I am using doctr to perform OCR on an skewed image. Something like:
Although the OCR accurately recognizes the words, the text returned is organized based on the coordinates of the skewed image. As a result, when I try to combine the words into a coherent string, the output becomes complete gibberish.
The main problem is in the lines:
World War ml or the
was a global conflict Second World War (1
the world's
between two coalitions: September 1939 - 2
Instead of extracting the actual lines as they appear in the image, I think it takes a horizontal alignment.
I tried sorting in different ways, and using different parameters, but all of them fall short.
What I found to work, is to de-skew the image with another library and then ocr the result.
And now, I get proper lines:
World War ml or the Second World War (1 September 1939 - 2 September 1945)

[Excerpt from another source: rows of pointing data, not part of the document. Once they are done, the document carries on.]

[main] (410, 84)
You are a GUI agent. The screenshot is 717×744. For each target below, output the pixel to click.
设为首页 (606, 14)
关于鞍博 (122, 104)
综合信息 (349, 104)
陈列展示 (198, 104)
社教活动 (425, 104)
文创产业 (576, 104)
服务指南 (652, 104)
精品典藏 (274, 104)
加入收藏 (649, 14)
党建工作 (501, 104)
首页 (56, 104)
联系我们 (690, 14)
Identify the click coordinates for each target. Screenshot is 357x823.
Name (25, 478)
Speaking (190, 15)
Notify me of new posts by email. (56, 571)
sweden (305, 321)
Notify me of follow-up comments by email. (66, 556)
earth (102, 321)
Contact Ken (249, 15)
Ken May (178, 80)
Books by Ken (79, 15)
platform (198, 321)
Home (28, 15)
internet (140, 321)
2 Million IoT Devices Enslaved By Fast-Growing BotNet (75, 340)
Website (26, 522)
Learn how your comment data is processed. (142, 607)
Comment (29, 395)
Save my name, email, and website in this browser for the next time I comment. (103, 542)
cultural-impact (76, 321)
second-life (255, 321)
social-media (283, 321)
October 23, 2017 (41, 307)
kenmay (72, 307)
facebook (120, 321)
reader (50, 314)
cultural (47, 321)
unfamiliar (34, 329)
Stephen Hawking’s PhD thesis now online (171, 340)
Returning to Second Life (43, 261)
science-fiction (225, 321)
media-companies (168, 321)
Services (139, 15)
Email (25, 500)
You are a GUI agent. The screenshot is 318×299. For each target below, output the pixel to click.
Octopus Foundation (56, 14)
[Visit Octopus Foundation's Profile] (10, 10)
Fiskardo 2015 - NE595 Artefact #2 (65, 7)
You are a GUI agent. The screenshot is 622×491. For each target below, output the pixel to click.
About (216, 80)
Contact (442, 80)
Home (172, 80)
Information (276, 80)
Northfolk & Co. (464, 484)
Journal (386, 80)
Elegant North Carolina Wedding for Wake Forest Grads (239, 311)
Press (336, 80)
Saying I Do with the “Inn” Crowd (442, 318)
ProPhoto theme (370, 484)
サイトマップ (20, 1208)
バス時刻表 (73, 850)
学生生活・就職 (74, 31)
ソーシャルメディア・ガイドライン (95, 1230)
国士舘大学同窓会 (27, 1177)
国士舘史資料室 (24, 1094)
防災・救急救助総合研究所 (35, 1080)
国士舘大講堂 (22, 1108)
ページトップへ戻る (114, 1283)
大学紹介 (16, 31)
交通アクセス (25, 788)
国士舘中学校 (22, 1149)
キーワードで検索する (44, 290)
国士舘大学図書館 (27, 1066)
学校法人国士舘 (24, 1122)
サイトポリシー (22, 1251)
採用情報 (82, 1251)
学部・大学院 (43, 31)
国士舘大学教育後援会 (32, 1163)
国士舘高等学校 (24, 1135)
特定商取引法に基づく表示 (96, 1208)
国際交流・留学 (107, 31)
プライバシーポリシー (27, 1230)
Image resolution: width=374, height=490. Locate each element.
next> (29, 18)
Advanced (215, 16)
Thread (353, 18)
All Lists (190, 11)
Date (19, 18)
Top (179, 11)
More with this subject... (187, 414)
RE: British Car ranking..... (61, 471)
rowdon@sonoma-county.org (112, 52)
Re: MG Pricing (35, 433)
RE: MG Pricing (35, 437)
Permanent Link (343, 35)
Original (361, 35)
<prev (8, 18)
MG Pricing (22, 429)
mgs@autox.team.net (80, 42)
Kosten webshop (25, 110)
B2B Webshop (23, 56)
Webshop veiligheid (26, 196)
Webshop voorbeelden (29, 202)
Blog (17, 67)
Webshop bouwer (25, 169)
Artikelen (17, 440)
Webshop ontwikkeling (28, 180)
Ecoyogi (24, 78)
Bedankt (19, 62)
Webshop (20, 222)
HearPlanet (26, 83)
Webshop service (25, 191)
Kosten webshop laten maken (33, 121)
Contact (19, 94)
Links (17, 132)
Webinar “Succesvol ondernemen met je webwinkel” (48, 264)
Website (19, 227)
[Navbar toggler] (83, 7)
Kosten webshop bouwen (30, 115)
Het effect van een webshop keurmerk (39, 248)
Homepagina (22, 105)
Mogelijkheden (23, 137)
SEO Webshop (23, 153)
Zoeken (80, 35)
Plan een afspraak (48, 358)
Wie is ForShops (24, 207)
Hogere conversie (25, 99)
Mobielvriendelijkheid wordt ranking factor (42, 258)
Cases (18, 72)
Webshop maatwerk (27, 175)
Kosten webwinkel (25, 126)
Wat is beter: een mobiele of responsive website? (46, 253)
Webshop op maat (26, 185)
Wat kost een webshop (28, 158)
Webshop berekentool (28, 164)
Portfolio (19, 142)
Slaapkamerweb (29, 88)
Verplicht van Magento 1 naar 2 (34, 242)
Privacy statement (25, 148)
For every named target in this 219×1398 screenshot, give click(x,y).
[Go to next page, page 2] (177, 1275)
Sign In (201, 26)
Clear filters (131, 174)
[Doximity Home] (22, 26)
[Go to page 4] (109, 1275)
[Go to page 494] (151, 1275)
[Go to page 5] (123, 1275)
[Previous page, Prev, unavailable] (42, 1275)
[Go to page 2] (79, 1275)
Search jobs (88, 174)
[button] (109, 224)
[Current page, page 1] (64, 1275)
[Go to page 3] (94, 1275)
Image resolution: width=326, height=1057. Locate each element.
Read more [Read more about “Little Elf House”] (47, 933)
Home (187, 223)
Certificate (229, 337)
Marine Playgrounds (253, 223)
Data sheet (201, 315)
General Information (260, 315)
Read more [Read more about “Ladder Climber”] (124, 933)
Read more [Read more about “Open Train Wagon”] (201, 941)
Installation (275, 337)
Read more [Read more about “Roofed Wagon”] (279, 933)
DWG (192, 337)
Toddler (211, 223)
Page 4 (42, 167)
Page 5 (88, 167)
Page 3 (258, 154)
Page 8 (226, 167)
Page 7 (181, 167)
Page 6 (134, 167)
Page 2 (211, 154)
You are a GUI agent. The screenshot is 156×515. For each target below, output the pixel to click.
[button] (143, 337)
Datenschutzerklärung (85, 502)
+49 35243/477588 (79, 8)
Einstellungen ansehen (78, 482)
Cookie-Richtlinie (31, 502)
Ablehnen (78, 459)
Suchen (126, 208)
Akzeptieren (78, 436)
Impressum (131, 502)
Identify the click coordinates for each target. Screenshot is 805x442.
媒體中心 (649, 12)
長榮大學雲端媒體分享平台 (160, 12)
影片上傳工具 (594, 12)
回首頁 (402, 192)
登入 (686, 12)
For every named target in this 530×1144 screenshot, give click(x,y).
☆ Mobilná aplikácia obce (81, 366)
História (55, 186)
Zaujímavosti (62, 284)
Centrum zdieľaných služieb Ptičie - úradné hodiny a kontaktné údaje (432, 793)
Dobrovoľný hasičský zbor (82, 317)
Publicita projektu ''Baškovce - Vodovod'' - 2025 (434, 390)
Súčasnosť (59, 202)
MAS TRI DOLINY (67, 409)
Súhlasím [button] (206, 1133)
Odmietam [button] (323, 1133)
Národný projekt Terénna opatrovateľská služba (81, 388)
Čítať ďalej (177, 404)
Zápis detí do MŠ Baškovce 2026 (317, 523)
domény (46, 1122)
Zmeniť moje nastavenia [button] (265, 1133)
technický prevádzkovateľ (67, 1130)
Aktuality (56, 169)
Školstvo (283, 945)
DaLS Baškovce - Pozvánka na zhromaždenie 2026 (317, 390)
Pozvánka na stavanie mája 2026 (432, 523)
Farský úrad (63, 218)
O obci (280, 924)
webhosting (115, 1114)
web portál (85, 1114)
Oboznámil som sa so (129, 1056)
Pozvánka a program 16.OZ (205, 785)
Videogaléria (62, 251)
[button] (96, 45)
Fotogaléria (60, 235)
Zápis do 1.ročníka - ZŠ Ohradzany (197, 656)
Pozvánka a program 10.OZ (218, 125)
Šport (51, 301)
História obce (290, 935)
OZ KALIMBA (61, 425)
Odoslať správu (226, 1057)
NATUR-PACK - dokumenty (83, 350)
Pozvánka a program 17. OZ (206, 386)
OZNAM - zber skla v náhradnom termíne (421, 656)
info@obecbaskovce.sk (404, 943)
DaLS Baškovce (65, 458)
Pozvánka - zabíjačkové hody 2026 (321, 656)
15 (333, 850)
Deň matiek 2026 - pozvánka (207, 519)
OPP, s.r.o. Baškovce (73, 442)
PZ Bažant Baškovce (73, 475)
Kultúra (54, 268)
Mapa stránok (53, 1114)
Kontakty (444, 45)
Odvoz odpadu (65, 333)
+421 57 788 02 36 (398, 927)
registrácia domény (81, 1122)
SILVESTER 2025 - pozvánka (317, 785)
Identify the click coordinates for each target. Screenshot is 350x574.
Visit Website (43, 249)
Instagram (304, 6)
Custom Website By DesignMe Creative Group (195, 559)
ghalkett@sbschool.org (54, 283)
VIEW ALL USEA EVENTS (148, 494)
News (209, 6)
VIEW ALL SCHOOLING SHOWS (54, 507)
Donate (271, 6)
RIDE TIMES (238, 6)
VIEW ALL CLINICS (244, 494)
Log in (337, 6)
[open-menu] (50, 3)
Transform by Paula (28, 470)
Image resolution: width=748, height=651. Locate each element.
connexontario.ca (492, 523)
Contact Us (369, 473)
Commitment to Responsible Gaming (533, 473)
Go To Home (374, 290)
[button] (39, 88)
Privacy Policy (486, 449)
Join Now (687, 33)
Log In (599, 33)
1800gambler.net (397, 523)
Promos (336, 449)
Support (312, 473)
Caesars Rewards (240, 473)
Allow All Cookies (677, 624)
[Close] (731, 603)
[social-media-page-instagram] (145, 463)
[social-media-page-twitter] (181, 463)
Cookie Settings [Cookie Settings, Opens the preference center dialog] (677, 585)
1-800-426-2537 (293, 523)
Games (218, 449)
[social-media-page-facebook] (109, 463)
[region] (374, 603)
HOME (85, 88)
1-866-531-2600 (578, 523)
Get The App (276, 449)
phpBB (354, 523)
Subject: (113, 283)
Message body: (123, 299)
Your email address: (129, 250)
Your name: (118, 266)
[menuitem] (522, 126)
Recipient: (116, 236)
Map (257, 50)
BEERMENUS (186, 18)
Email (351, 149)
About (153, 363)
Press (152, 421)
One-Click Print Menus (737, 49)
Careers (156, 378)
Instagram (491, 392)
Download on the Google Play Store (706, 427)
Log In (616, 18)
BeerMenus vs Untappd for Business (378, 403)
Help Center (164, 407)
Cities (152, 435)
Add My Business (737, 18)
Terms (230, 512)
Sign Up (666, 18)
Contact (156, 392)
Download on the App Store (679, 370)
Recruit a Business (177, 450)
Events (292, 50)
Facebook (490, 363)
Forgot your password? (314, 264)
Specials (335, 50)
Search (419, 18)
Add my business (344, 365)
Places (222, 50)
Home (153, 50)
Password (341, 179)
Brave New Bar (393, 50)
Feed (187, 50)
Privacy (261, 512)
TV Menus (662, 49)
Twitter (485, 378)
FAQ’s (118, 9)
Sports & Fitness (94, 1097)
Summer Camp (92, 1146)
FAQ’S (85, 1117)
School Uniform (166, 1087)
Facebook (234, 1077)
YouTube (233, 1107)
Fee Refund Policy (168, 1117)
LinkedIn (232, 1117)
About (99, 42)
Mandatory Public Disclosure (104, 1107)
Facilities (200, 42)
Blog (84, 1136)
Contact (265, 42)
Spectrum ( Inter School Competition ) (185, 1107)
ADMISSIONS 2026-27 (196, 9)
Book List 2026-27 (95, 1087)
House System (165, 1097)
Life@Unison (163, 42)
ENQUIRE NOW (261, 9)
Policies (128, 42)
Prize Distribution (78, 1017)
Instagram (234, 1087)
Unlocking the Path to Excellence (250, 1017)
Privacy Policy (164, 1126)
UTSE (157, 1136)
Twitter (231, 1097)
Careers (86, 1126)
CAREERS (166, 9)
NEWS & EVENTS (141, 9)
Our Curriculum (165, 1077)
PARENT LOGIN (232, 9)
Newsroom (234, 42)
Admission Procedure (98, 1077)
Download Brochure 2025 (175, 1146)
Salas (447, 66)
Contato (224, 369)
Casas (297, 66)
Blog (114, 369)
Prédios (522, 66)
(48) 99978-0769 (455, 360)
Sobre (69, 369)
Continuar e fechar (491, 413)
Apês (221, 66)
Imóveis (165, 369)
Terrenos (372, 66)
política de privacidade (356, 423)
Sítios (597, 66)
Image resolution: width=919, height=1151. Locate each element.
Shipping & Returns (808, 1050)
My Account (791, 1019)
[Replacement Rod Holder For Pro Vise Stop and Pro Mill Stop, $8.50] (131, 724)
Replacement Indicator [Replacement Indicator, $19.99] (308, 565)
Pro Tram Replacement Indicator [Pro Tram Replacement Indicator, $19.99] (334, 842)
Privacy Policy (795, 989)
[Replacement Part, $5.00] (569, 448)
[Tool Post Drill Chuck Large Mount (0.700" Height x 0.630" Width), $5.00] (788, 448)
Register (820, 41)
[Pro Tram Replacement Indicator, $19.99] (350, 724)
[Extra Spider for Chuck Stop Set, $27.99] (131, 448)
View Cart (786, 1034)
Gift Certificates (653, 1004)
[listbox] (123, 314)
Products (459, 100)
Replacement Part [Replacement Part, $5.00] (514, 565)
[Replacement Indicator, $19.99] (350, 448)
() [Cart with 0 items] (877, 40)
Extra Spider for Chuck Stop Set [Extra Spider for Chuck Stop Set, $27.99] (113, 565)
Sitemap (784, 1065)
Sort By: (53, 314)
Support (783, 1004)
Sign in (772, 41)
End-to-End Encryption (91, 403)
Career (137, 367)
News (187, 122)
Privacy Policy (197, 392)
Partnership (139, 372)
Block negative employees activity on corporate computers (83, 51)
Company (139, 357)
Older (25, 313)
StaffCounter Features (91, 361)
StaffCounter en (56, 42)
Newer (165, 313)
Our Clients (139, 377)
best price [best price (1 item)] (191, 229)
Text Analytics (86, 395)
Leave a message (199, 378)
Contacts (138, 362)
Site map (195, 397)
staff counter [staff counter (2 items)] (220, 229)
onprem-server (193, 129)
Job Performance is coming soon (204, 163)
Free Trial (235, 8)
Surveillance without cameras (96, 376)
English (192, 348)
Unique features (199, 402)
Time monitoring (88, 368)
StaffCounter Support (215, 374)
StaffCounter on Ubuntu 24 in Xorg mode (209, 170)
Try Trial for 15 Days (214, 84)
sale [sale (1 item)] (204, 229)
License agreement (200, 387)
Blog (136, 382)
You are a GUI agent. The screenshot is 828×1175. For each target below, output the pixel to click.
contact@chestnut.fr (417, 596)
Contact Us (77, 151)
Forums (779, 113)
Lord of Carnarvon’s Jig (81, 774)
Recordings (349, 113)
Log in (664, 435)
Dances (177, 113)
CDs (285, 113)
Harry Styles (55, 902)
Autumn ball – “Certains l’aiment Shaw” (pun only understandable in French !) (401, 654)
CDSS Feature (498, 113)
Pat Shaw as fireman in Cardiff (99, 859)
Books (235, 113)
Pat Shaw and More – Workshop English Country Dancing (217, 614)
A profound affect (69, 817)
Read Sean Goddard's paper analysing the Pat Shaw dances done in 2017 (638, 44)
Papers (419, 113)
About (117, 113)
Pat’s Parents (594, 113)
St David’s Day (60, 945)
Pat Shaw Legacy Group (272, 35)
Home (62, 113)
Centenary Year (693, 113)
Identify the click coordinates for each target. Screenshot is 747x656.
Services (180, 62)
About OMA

was a global conflict between two coalitions: the Allies and the Axis powers. Nearly all
the worid's countres--including all the great powers--particpated, with many investing
all available economic, industrial, and scientific capabilities in pursuit of total war,
This works, but I am certain, that there must be a way to directly do this from doctr without de-skewing first.
Code:
def read_pdf(file_path):
model = ocr_predictor(
det_arch='db_resnet50',
reco_arch='crnn_vgg16_bn',
pretrained=True,
export_as_straight_boxes=True,
detect_orientation=True
)
doc = DocumentFile.from_pdf(file_path)
result = model(doc)
full_text = []
for page in result.pages:
page_text = []
for block in page.blocks:
for line in block.lines:
line_text = ' '.join([word.value for word in sorted(line.words, key=lambda w: w.geometry[0][0])])
page_text.append("\n" + line_text)
full_text.append(' '.join(page_text))
return ' '.join(full_text)
The answer was setting straighten_pages=True
, as a parameter to the model.
EX:
model = ocr_predictor(
det_arch="fast_base",
reco_arch="parseq",
pretrained=True,
straighten_pages=True, # This corrects deskew under the hood
)